ZnO-NP applied before the previous crop could have evolved by aggregation or dissolution and re-precipitation, especially in acidic soils, as ZnO is highly soluble in acidic solutions. However, the influence of ZnO particle size (bulk vs NPs) was evident in Zn-WS for green peas grown in the acidic soil and in Zn-DGT for the edible part of beetroot grown in the calcareous soil. In the models obtained using the Zn-WS extraction method, the Zn concentrations extracted from soils amended one year earlier at the highest application rate were significantly lower for NP size than for bulk.
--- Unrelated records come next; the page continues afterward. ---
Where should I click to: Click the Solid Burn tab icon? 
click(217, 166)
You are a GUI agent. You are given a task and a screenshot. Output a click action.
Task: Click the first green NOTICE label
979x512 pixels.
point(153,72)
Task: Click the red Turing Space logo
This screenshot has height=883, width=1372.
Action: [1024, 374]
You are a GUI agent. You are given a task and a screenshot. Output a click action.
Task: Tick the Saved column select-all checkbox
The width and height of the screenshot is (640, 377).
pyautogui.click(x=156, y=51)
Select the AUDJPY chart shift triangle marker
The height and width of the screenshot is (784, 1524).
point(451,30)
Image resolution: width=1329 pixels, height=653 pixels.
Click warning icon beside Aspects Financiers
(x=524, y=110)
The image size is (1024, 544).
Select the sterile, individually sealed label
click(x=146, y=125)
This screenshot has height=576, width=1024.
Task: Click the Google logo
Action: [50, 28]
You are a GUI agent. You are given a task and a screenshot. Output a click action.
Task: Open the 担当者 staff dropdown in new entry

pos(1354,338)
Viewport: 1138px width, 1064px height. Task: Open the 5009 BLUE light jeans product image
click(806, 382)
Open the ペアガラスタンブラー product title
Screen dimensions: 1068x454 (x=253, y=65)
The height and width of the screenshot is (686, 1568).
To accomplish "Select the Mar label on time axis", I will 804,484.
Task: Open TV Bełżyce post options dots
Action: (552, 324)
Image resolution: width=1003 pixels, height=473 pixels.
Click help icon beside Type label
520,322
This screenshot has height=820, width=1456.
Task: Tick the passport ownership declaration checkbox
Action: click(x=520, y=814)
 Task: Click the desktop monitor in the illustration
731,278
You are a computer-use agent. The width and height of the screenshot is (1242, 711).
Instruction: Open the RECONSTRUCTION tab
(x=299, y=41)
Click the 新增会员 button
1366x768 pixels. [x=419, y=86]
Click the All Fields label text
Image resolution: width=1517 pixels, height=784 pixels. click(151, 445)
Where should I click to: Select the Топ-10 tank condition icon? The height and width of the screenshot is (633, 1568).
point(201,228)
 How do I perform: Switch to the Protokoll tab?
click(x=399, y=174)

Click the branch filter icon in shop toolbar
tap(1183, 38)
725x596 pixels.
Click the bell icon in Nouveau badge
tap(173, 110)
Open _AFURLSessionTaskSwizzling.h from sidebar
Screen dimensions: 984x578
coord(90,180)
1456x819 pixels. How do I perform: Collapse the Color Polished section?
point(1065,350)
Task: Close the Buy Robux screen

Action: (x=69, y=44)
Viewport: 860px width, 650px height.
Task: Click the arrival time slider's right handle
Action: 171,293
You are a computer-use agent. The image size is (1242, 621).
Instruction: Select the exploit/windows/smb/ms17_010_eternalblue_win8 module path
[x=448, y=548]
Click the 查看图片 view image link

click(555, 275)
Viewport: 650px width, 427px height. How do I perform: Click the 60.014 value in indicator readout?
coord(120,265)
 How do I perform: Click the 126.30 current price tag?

Although zinc oxides have lower solubility constants than other Zn fertilizer sources, the dissolution kinetics of the nanoparticles may be higher due to the higher specific surface area of the particles. In the long term, it was possible for soil components retained the Zn from the partial dissolution of the ZnO-NPs through slow sorption reactions, and it was not extracted with the WS extraction method. On the other hand, if the NPs dissolve in the soil solution, they could pass through the diffusive layer used in standard DGT devices and be retained by the binder resin layer (Pouran et al. 2014). Consequently, the DGT technique simulates Zn uptake in plants with a good level of prediction, but it would not be able to differentiate the concentration of ZnO-NPs and ionic Zn. Pouran et al.(2021) reported that to differentiate labile ZnO plus ionic Zn from labile ionic Zn it would be necessary to use the DGT technique with a 1000 molecular weight cutoff dialysis membrane in order to exclude the NPs.

5 Conclusions

The LMWOAs, and the CaCl2 extraction methods and the DGT technique (for beetroot) could potentially be used in a similar way to predict long-term Zn bioavailability in the aerial parts (stem, leaf, and edible part) of plants from soil-applied bulk ZnO or NPs. In contrast, the WS, DTPA-TEA, and NH4Ac extraction methods, and the DGT technique (for green pea) estimated different Zn concentrations in the plants for similar Zn concentration in both soils. While the DTPA-TEA reagent overestimated the available Zn in the calcareous soil, the WS extraction was not able to successfully predict Zn concentrations in the plant when there were low Zn concentrations in the soils. The NH4Ac showed two different trends: in green pea plants, the models were similar to those obtained with WS, while in beetroot, the models were similar to those with DTPA-TEA. Neither method correctly assessed the internal Zn concentration in the root. In general, the methods were also unable to estimate different models as a function of particle size, except for WS in beetroot. Further research will be necessary to study the Zn associated with different soil fractions and to analyze possible differences that may depend on the ZnO particle size.